Regulation 648/2012 on OTC derivatives, Central Counterparties and Trade Repositories (EMIR)(1) applies to all financial instruments as defined in Section C of Annex I to Directive 2004/39/EC (as implemented by Article 38 and 39 of Regulation (EC) No 1287/2006 (MIFID)). This includes certain foreign exchange derivatives.

The Commission recognises that foreign exchange derivatives that are standardised are generally traded in liquid markets and that a considerable proportion of the market have arrangements in place to mitigate the settlement risk inherent in many types of foreign exchange derivatives. However, counterparty credit risk exists alongside settlement risk in foreign exchange derivative transactions and this needs to be addressed by EU rules. Further, mitigation of settlement risk is not mandatory.

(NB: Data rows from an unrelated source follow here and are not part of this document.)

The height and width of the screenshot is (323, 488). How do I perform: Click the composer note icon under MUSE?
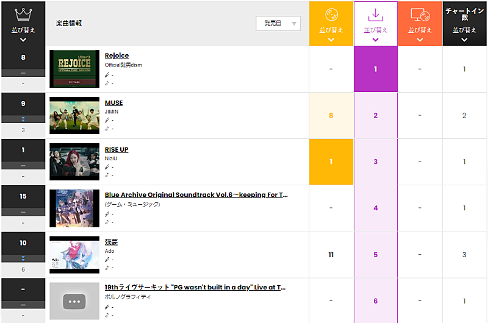(x=107, y=129)
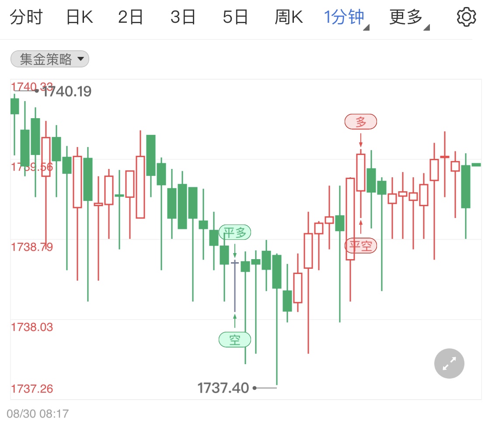Show the 3日 chart

pos(183,18)

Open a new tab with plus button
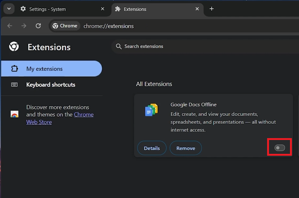tap(212, 9)
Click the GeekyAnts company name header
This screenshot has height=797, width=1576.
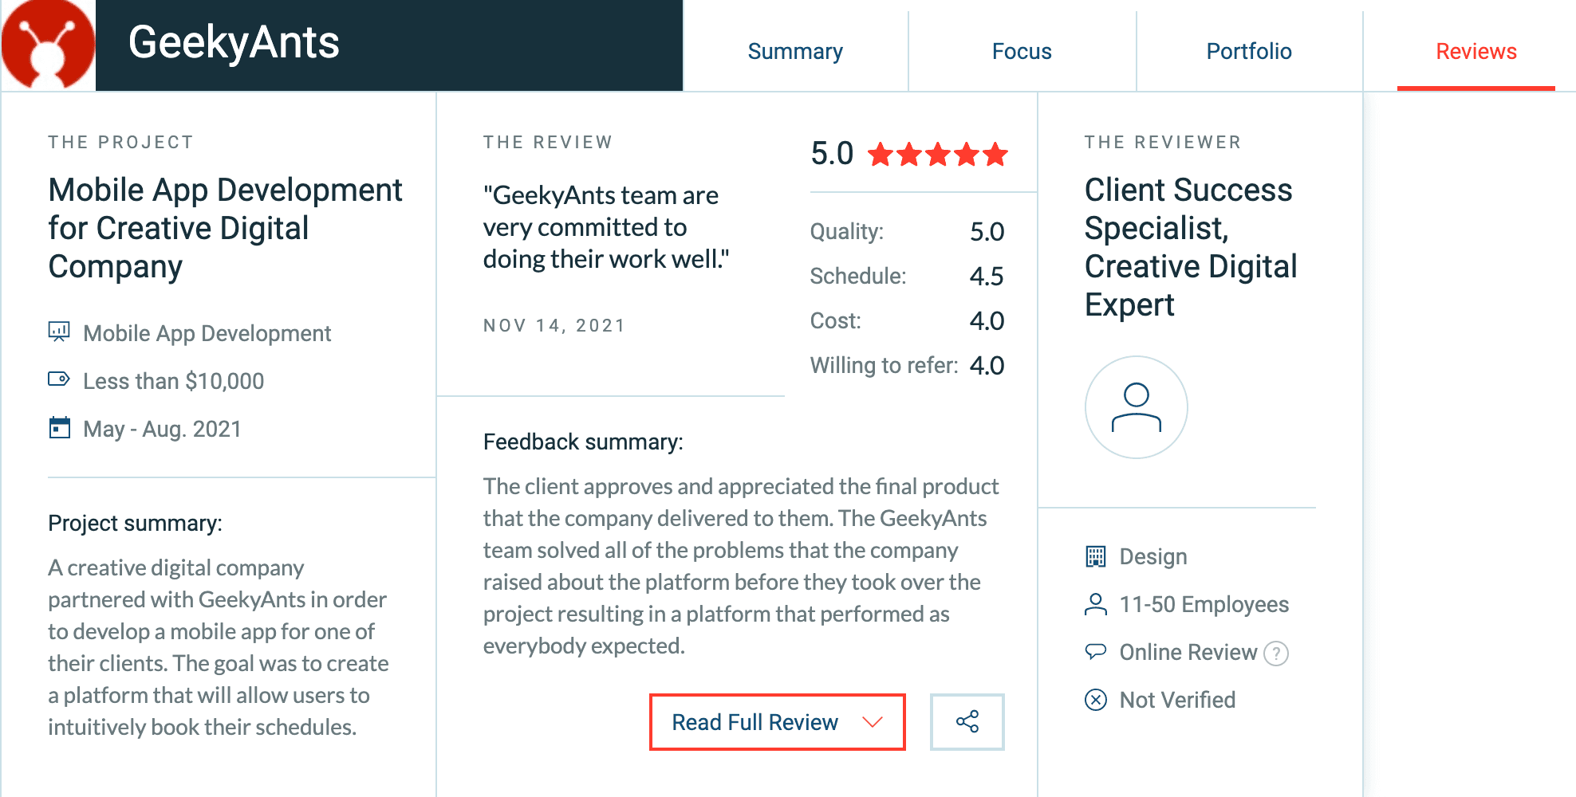(234, 43)
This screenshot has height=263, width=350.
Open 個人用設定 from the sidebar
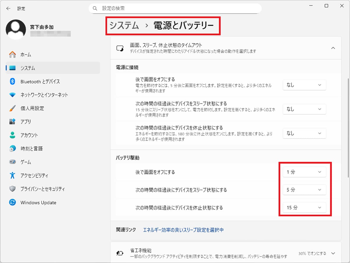(x=32, y=108)
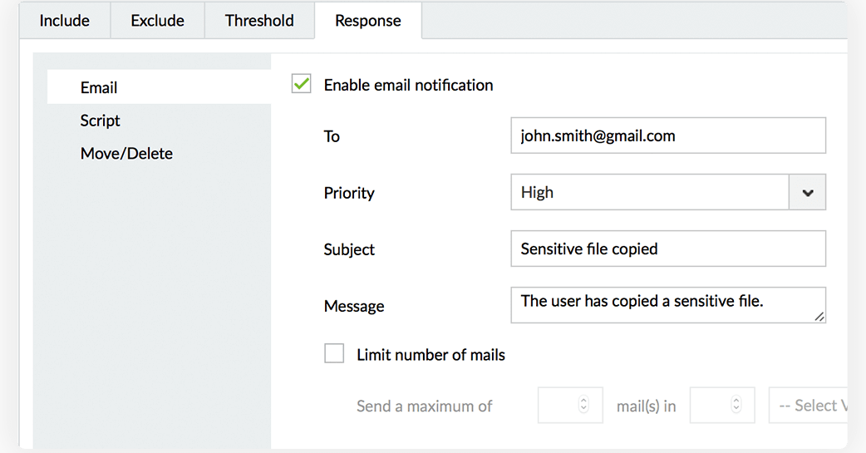Image resolution: width=866 pixels, height=453 pixels.
Task: Click the Limit number of mails label
Action: click(431, 355)
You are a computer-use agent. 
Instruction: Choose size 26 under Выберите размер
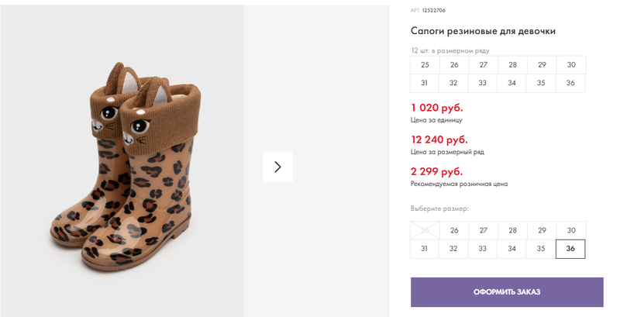[454, 230]
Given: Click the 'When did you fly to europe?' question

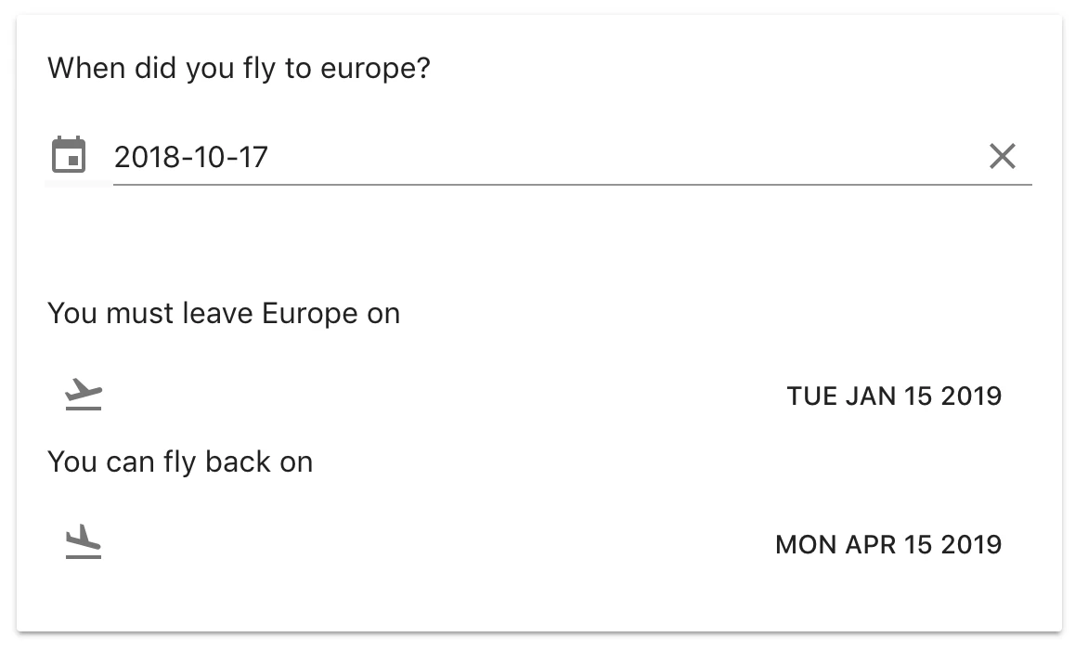Looking at the screenshot, I should click(x=239, y=68).
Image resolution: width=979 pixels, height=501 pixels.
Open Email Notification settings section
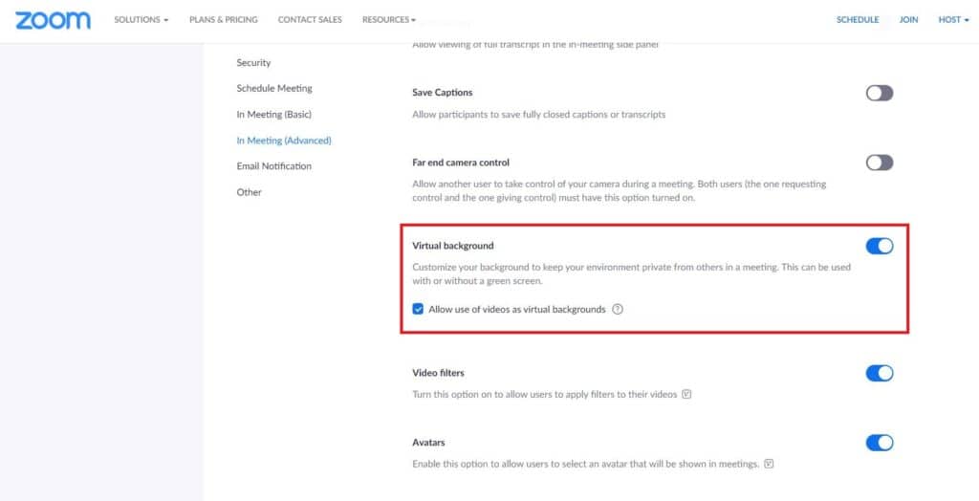pos(274,166)
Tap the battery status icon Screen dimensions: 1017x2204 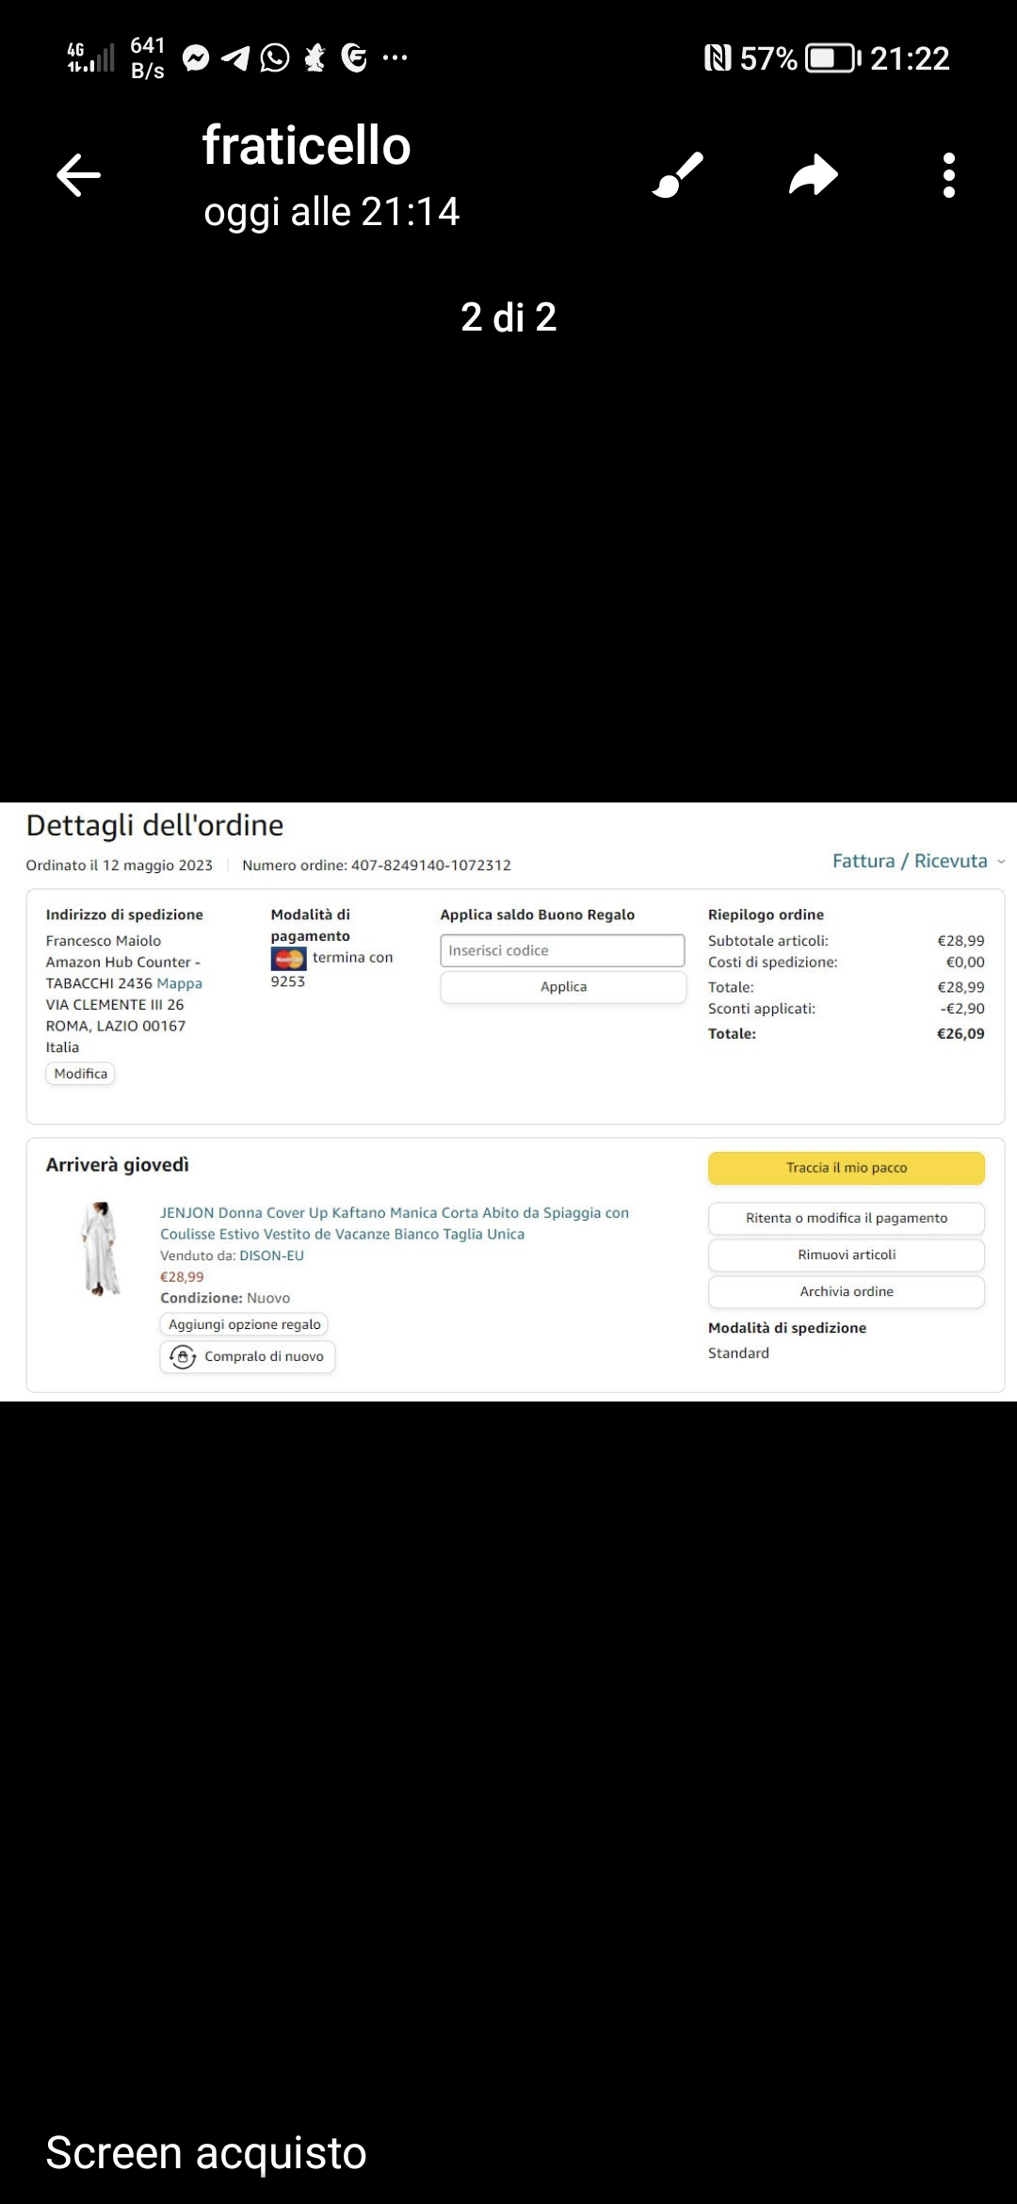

The EMIR framework means that clearing obligations are unlikely to be imposed for deliverable foreign exchange derivative transactions in the EU without an industry initiative. However, there is no express power for the Commission to exempt foreign exchange transactions generally from requirements under EMIR, including bilateral margin requirements. The Commission recognises that if such an exemption were provided for, it could lead to regulatory arbitrage, including the possibility of transactions being re-categorised in order to benefit from such an exemption.

(1)Published in the Official Journal of the EU on 27 July 2012, L 201/1.